İktidarın en belirgin görüldüğü alan şüphesiz ki bedendir. Her dönem kendi içerisinde beden  üzerinde iktidar mekanizması oluşturur. Karanlık Çağ olarak tanımlanan Orta Çağ’da bile beden bir mesaj ileticisi olarak dinin sembolü haline gelmiştir. Her dönem politik, kültürel ve  toplumsal olarak farklılaşsa da beden imgesi iktidar çeşitlerinin baskın şekilde görüldüğü bir  yapıdır. Bedenin en çok kullanıldığı alanlardan biri olan sanat ise iktidar mekanizmaları  içerisinde kendini tekrar tekrar var etmeye çalışan dinamik bir yapı oluşturur. “İnsan bedeni kitleleri etkilemek amacıyla doğrudan mesajları iletecek biçimde resmedilmiş ya da  biçimlendirilmiştir” (Kılınç, 157, 2017). İktidar kendini beden üzerinden inşa eder. Kavramın  işlevselliği bedenler üzerinde yarattığı etki alanıyla gelişir. Bu yüzden yüzyıllar boyunca iktidar  ve beden birbirleriyle iç içe geçerek ilerlemiştir. Beden, insanın dünyayla ilişki kurduğu somut  bir alanı temsil eder. Bedeni mekandan ayrı düşünmek imkansızdır. Mekanlar ise iktidar  alanının en somut gösterenleridir. Bedenler içerisinde bulunduğu mekana göre konumlanır.  Örneğin; bir devlet kurumundaki davranış biçimiyle bir eğlence mekanındaki davranış biçimi  aynı değildir. Tutum ve söylemler beden üzerinden mekana göre yeniden düzenlenir.  


Beden kullanımı sanatın her alanında imgesel düzlemde yer bulur. Özellikle sahne sanatları  alanında beden, tek başına bir yapıt olarak kullanılır. Performans sanatları bedeni yaratımın  merkezine yerleştirir ve yaratıcı süreci beden üzerinden kurgular. İktidar mekanizmalarının  beden üzerinde yarattığı kontrol alanlarını görünür kılmak üzerine farklı disiplinleri de  kullanarak bir alan yaratır.  

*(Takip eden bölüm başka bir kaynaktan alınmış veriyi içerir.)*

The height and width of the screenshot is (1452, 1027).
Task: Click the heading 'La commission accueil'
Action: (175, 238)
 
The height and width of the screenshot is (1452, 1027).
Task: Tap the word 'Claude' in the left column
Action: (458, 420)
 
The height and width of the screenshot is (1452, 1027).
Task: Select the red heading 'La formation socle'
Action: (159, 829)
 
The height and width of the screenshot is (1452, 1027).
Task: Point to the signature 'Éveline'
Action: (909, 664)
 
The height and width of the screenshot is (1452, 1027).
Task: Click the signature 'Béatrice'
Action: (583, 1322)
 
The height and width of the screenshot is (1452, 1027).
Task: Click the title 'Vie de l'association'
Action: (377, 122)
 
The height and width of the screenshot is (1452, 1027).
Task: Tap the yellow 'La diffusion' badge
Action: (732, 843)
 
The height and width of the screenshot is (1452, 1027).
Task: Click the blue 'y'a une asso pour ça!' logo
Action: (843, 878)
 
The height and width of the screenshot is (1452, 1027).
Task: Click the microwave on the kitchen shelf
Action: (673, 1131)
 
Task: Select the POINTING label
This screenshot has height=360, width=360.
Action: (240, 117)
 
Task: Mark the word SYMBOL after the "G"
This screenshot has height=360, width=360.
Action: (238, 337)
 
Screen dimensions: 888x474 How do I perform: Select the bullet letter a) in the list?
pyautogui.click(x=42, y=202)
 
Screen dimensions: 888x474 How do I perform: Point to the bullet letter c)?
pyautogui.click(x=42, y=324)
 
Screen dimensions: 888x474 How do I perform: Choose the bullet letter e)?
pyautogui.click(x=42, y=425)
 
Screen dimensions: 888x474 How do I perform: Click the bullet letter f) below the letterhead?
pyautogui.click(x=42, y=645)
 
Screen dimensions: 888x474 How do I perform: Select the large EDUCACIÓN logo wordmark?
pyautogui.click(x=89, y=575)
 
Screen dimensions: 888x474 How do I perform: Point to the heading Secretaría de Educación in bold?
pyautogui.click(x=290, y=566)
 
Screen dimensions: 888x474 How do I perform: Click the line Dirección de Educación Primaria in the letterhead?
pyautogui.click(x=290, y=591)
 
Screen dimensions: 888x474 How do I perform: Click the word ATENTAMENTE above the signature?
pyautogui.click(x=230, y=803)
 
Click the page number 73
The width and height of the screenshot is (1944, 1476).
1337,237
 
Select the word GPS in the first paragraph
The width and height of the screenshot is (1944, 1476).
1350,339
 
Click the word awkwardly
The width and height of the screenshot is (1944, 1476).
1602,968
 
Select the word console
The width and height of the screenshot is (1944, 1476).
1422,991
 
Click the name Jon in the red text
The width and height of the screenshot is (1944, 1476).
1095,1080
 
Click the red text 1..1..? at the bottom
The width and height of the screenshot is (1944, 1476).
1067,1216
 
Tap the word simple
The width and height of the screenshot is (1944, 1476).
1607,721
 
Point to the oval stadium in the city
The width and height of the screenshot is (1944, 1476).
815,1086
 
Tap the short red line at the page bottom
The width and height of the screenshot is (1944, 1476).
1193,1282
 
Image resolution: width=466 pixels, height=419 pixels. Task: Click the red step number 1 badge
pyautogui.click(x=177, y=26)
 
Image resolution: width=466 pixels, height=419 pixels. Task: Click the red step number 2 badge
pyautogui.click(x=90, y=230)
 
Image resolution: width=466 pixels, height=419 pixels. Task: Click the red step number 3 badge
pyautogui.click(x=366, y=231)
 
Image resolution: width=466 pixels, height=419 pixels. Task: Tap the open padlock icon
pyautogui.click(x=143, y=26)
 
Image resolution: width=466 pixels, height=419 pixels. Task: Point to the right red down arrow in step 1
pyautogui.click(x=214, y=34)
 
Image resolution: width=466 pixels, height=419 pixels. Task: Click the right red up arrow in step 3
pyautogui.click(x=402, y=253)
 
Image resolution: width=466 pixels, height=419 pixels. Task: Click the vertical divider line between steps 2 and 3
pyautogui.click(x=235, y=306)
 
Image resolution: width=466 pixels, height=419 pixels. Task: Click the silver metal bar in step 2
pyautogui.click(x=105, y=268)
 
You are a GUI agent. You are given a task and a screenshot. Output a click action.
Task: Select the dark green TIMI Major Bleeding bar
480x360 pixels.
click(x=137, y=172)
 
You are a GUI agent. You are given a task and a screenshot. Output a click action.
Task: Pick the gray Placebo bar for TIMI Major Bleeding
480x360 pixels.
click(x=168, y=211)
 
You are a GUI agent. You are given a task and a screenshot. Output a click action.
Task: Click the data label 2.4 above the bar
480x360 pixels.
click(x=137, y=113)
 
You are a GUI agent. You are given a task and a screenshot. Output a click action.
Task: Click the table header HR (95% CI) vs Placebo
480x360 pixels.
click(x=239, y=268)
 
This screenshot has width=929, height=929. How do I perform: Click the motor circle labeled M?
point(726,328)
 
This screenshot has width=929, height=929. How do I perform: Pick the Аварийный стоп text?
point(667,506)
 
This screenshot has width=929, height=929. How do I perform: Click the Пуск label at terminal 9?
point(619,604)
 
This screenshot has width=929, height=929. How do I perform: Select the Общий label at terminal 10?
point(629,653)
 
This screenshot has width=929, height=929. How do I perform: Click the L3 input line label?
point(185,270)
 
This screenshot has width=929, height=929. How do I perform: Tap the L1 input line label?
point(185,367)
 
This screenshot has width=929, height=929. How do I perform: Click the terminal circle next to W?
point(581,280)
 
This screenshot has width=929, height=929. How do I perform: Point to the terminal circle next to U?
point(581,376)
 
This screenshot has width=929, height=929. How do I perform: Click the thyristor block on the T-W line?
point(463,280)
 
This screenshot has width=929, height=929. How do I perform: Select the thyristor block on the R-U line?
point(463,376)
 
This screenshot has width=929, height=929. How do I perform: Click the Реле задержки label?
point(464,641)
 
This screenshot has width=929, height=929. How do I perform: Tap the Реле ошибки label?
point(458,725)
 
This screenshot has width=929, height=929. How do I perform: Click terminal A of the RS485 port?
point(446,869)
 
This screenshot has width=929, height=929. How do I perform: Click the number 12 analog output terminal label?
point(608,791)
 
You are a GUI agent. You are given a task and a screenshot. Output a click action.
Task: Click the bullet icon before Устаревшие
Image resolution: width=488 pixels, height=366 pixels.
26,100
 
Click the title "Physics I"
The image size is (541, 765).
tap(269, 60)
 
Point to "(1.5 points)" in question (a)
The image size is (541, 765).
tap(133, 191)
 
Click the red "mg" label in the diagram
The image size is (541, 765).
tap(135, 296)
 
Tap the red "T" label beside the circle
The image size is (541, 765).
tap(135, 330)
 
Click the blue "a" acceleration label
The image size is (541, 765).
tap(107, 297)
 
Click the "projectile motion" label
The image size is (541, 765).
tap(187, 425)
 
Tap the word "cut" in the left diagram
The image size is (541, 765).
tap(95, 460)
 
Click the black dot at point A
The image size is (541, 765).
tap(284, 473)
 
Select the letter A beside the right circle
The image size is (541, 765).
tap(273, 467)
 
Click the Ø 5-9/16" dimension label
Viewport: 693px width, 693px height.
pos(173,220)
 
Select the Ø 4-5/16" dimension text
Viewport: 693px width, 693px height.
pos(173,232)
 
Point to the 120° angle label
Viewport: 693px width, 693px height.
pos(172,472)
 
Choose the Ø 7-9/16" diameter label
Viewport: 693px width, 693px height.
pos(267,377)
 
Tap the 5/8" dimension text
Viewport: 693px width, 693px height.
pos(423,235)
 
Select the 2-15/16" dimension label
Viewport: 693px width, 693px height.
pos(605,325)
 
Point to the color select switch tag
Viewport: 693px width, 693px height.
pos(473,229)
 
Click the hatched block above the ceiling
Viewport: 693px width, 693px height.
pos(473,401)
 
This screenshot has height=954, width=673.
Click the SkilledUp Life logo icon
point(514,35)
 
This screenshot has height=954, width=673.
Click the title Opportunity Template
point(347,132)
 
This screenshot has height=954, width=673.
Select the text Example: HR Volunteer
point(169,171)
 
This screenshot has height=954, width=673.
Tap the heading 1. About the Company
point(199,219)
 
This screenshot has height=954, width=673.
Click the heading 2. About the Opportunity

“Kuşkusuz, gelişen, değişen her ne varsa bunların içerisinde aynı kalan yegâne şey  bedendir. Beden algısı hep vardır ve onu adlandıran imge yüzyıllarca onun  algılanmasını sağlamıştır. Bu algı performans sanatçıları tarafından tamamen  yıkılmıştır ve bedenin sadece özne değil bir nesne de olduğu ortaya konmuştur.  Teknoloji, mimari, medya, iktidar, vb. her şey değişebilir ama insan üzerinde  değişmeyen tek iktidar bedenidir.” (Martinez & Demiral, 198, 2016’dan akataran  Derin, 147, 2021). 

 

Bedenin performans alanında aktif olarak yer bulması egemen davranış kalıplarının ve iktidar  söyleminin baskıcı tutumunu gözler önüne serer. İktidarın gündelik hayatta yarattığı baskıcı  tavır sahneden dışarı doğru taşar. Bu durum bir tehdit alanı oluşturur. Görünmez olanı görünür  kılmaya dair çabanın karşılık bulması mümkün hale gelir. Performans sanatı toplumun kabul  ve red mekanizmalarını, kendi tarihiyle yüzleşme ve aksiyon alma halini kuvvetlendirir ve  kapalı ve açık biçimde bir eleştiri mekanizması oluşmasını sağlar. Her yere sirayet etmiş  iktidara karşı bir başkaldırı, isyan alanı açar. Klasik sahneleme düzeninde seyirci edilgen bir  konumdadır. Oysa performans sanatları seyirciyi de harekete geçirir ve aktif düşünen, tartışan, aksiyon alan bir konuma yerleştirir. İktidarın talep ettiği pasifize toplumun karşısına aktivist bir  toplum yapısı koyar.  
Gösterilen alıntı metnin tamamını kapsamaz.